(EXERCISE GOAL):
Please reproduce the material below with "search field" renamed to "search box" everywhere and nothing else changed. Omit the pictures from your answer.

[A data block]
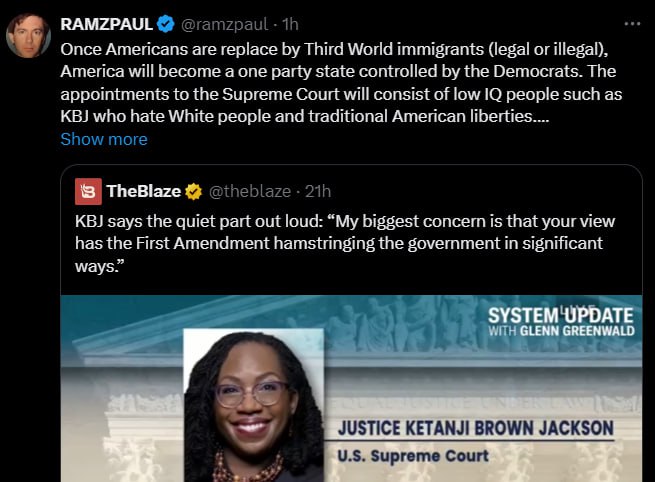Click the Justice Ketanji Brown Jackson caption
This screenshot has height=482, width=655.
(x=475, y=428)
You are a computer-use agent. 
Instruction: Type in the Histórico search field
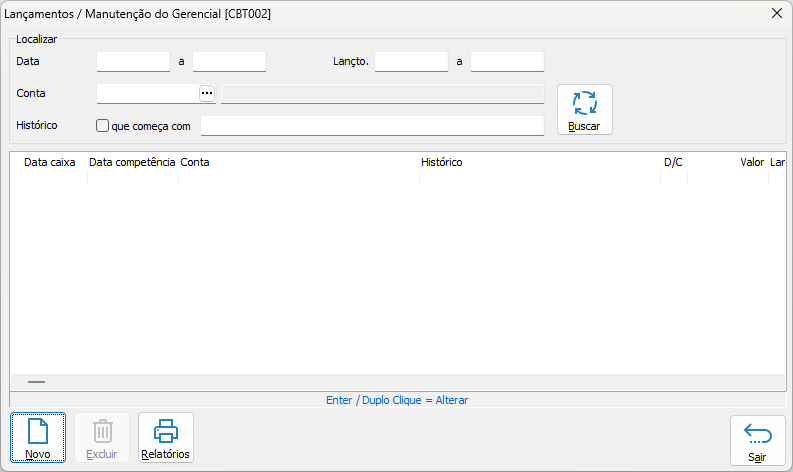tap(372, 126)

(SOLUTION BELOW):
Click the Justice Ketanji Brown Jackson caption
This screenshot has height=482, width=655.
(x=475, y=428)
You are a computer-use agent. 
Instruction: Type in the Histórico search box
tap(372, 126)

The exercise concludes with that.